The persistence length also governs the maximum allowed channel width that ensures unidirectional transport of filaments without U-turns. Owing to the ∼10-fold lower persistence length of individual actin filaments compared to microtubules propelled by kinesin-1 (Nitta et al., 2008), narrower channel widths are critical. Specifically, a channel width of <300 nm is required for 100% unidirectional transport, with a width below 900 nm yielding a satisfactory level (1 mm gliding with only 10% U-turns) with HMM-propelled actin filaments. In contrast, a channel width of up to 19 µm is sufficient for satisfactory unidirectional transport in case of kinesin-1-propelled microtubules. The lower persistence length of actin filaments also makes these more prone to turn 90° at channel junctions compared to kinesin-propelled microtubules. This is reflected in larger error rates when these different motor–filament systems are compared when used in network-based biocomputation (Nicolau et al., 2016; Surendiran et al., 2022). The importance of the filament persistence length for such applications has prompted detailed studies (Bengtsson et al., 2016; Ishigure and Nitta, 2015; Lard et al., 2013; Månsson et al., 2012; Nitta and Hess, 2005; Nitta et al., 2008; Vikhorev et al., 2008). These have demonstrated, as predicted from theoretical work (Duke et al., 1995), that the persistence length of actin filaments can be approximately estimated from the statistics of the sliding paths in in vitro motility assays, albeit with some complexities. It is of interest to note that increased persistence length can be achieved for HMM-propelled bundles of actin filaments that are cross-linked by fascin (Takatsuki et al., 2014).
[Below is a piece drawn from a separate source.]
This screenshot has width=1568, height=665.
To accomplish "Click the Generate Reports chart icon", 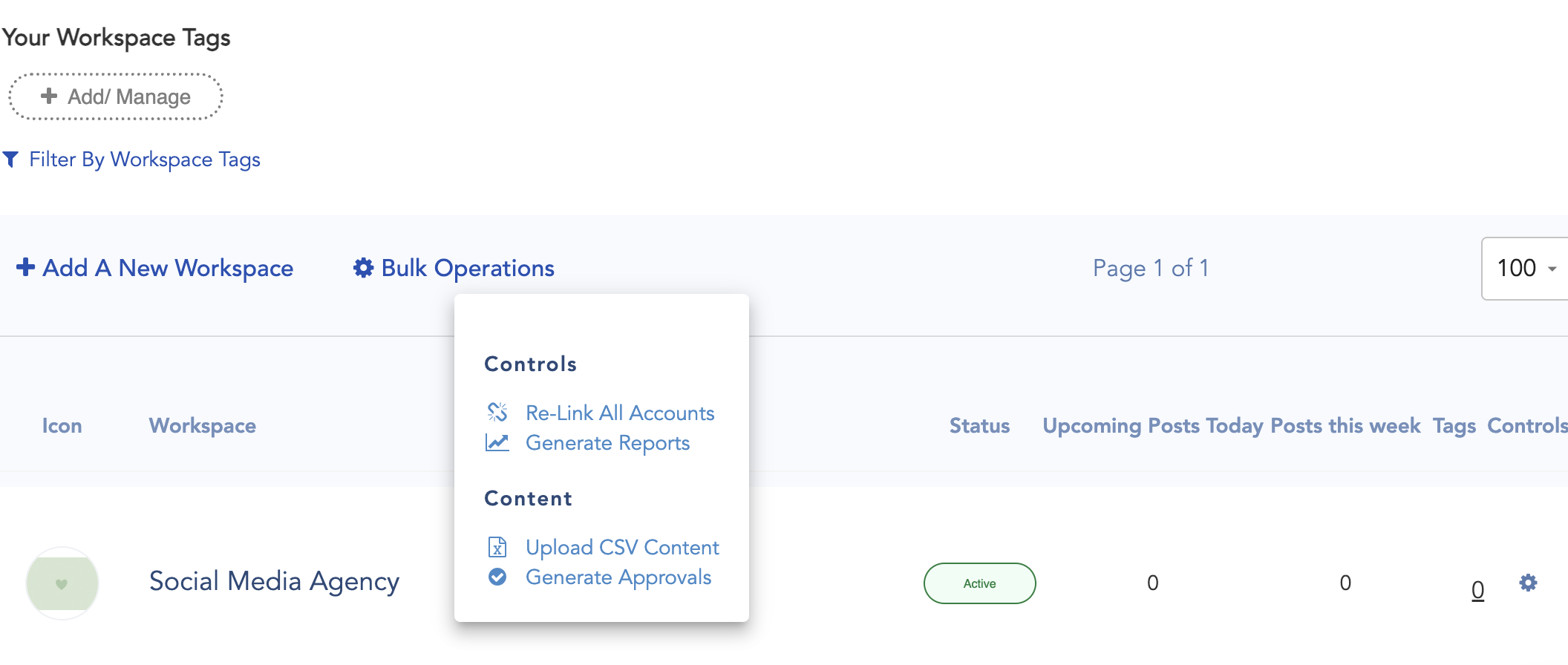I will point(497,443).
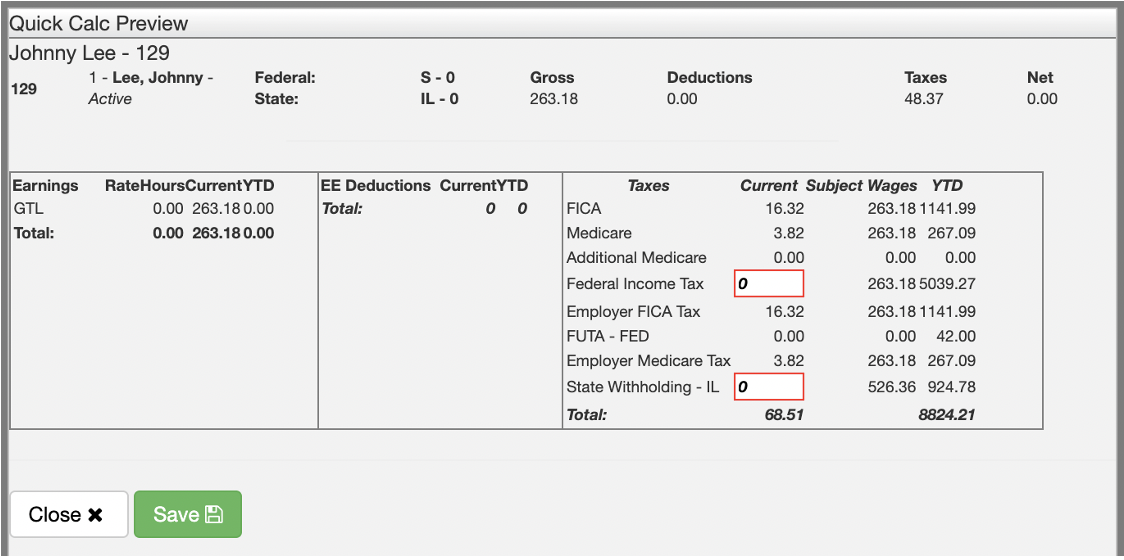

Another functional characteristic that is important for filament guiding along nanochannels is the degree of motor processivity. Processivity refers to the tendency for an individual motor to take several steps along its track before detaching. Highly processive motors such as myosin V can move more than 1 µm along an actin filament, corresponding to >27 steps of the two-headed motor (Sakamoto et al., 2003), before diffusing away from the filament. In contrast, non-processive motors such as fast skeletal muscle myosin II just takes one step before detaching. Therefore, myosin II motors must work in teams to effectively propel actin filaments.

In applications where motor-driven filaments are guided along nanochannels, high processivity increases the tendency for the motor-propelled filaments to climb up the wall and escape into solution. With high processivity, the risk also increases that filaments can enter directly into a channel from solution rather than being transported with the desired directionality into the channels from a dedicated filament loading zone (Fig. 2). The reason is that as little as a single unblocked processive motor (outside dedicated tracks) is sufficient to capture a filament and propel it. Moreover, filaments propelled by motors with a low degree of processivity might risk detachment from the track if the motor density is low somewhere in the channel, because there might not be a sufficient number of motors for them to remain attached to the filament at all times.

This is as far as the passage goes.